▶ _WHAT YOU SHOULD DO_
Transcribe the data below verbatim from the line with "Viewport: 900px width, 467px height." to the line with "Screen dimensions: 924x1290". Include both of those lines.

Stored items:

━━━━━━━━

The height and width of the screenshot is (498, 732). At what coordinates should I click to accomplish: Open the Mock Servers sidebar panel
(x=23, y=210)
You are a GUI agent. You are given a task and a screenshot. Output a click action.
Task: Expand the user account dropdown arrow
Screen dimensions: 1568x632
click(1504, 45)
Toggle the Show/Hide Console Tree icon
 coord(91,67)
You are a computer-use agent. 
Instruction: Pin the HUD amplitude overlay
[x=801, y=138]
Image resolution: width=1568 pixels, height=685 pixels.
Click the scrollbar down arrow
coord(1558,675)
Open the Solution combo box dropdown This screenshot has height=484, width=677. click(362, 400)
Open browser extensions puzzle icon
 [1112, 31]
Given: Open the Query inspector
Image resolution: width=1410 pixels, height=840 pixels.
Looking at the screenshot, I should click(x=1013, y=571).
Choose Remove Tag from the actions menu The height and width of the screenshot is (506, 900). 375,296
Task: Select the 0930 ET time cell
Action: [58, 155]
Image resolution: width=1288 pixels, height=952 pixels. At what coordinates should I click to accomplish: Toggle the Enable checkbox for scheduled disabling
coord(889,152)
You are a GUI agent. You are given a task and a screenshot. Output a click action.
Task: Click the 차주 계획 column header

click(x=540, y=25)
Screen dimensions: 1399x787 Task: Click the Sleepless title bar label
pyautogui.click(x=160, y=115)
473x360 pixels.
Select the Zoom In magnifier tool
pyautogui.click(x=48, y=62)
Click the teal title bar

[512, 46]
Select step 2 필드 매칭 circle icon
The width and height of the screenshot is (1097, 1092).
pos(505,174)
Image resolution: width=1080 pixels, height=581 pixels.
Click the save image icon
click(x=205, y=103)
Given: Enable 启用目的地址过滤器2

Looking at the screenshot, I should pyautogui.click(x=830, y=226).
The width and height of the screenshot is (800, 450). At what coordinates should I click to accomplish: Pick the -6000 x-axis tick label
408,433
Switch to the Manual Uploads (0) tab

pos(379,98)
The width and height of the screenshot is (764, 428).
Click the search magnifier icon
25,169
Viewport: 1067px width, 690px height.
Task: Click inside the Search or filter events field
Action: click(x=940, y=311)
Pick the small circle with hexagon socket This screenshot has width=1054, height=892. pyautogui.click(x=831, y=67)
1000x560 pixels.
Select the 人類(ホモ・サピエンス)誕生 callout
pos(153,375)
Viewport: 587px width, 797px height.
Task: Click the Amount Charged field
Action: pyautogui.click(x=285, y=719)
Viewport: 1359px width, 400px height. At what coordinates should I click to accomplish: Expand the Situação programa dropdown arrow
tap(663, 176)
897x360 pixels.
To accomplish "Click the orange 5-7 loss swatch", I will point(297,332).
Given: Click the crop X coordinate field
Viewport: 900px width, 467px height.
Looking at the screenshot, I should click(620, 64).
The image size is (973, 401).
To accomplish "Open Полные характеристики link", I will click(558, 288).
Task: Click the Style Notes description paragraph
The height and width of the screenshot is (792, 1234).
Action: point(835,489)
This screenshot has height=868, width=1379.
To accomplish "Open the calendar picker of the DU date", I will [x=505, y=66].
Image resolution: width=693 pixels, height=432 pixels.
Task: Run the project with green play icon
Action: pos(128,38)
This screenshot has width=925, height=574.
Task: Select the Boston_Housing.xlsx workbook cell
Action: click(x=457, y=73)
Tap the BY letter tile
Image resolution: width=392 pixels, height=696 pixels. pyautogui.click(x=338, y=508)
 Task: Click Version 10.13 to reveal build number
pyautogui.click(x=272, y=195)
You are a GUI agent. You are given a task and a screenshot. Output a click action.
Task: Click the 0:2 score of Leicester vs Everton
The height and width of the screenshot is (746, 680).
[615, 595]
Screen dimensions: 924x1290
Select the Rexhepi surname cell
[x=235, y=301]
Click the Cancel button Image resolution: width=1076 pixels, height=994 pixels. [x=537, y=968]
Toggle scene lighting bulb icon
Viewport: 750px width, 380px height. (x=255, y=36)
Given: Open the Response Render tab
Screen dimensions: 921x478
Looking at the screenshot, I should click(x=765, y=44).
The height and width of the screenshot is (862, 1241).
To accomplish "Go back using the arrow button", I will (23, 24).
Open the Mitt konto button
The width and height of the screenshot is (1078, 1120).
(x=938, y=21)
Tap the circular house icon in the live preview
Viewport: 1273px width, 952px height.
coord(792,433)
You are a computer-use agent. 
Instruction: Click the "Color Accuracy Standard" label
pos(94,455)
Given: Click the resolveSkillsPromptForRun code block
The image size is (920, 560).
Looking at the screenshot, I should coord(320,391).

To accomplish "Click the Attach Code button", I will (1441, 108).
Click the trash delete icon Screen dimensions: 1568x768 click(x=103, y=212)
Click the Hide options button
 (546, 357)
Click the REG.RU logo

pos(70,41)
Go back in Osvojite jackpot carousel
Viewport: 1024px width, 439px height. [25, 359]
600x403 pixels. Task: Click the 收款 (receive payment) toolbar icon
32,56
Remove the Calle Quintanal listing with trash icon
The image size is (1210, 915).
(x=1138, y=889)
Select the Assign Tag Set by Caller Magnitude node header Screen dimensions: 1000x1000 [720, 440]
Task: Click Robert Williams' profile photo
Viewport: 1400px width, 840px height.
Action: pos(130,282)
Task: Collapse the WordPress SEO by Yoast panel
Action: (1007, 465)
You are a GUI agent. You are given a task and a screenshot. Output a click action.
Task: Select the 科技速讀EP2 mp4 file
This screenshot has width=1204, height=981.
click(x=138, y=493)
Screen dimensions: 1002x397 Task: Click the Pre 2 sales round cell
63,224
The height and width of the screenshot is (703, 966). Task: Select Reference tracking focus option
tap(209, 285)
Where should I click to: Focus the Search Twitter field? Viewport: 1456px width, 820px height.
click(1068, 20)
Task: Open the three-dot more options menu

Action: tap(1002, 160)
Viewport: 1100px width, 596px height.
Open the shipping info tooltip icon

━━━━━━━━

▶ _RESULT OF THE TASK_
Viewport: 900px width, 467px height.
Looking at the screenshot, I should click(620, 64).
The image size is (973, 401).
To accomplish "Open Полные характеристики link", I will click(558, 288).
Task: Click the Style Notes description paragraph
The height and width of the screenshot is (792, 1234).
Action: point(835,489)
This screenshot has height=868, width=1379.
To accomplish "Open the calendar picker of the DU date", I will [x=505, y=66].
Image resolution: width=693 pixels, height=432 pixels.
Task: Run the project with green play icon
Action: pos(128,38)
This screenshot has width=925, height=574.
Task: Select the Boston_Housing.xlsx workbook cell
Action: click(x=457, y=73)
Tap the BY letter tile
Image resolution: width=392 pixels, height=696 pixels. pyautogui.click(x=338, y=508)
 Task: Click Version 10.13 to reveal build number
pyautogui.click(x=272, y=195)
You are a GUI agent. You are given a task and a screenshot. Output a click action.
Task: Click the 0:2 score of Leicester vs Everton
The height and width of the screenshot is (746, 680).
[615, 595]
Screen dimensions: 924x1290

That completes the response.